Look through the records below and copy each line that includes the word "panel".

BEGIN

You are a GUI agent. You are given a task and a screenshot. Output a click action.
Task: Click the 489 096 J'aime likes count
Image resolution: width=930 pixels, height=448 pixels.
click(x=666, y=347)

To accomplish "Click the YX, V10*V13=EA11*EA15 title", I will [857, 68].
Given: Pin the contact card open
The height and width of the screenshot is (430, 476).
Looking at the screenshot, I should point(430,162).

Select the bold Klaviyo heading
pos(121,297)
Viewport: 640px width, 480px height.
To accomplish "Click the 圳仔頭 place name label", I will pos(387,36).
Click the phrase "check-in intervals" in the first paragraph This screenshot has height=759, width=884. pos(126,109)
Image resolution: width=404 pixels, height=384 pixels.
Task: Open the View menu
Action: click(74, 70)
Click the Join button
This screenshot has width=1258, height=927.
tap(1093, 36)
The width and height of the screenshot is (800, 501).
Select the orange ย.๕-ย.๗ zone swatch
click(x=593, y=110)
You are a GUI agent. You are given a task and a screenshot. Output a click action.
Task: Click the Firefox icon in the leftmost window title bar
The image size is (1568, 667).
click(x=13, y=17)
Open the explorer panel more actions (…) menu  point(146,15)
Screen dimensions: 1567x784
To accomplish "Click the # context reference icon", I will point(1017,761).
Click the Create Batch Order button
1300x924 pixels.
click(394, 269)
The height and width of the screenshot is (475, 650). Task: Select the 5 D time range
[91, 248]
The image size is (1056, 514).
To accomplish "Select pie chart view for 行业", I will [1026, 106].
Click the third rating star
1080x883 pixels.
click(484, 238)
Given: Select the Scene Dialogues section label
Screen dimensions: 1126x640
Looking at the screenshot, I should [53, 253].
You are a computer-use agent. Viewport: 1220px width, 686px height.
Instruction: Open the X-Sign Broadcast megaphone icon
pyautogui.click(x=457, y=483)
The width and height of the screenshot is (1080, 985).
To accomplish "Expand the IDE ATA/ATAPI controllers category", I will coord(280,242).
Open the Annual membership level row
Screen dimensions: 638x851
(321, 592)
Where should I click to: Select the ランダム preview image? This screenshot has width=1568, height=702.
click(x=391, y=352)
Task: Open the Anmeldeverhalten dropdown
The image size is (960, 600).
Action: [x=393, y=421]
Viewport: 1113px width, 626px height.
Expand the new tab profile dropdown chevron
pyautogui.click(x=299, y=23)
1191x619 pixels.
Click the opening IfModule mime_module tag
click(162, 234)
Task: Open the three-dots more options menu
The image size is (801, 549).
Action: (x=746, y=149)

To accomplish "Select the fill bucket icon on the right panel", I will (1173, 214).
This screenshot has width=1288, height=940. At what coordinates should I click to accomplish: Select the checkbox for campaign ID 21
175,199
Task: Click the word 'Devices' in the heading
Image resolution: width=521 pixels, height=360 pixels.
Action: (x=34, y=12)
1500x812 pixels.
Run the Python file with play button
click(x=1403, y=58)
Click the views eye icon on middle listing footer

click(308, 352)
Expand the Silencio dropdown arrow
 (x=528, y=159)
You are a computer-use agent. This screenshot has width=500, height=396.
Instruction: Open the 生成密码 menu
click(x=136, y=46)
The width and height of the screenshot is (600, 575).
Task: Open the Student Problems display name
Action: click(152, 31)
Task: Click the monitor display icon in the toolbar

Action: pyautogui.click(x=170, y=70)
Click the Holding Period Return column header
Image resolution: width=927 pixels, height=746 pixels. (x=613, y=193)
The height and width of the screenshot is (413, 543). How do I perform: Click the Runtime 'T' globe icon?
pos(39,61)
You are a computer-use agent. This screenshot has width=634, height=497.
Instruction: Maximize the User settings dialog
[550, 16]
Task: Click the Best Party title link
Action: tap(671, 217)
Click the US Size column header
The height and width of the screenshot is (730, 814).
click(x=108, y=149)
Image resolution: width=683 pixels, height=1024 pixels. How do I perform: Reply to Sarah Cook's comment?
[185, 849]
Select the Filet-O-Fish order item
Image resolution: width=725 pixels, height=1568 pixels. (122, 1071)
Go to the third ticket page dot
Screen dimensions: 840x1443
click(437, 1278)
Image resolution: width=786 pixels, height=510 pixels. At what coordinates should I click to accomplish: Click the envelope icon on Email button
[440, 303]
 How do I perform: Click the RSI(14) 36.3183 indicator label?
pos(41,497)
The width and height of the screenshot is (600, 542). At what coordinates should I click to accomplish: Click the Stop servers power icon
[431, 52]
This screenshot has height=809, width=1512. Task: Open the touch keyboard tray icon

END

-- Exercise output --
Open the explorer panel more actions (…) menu  point(146,15)
To accomplish "Select the fill bucket icon on the right panel", I will (1173, 214).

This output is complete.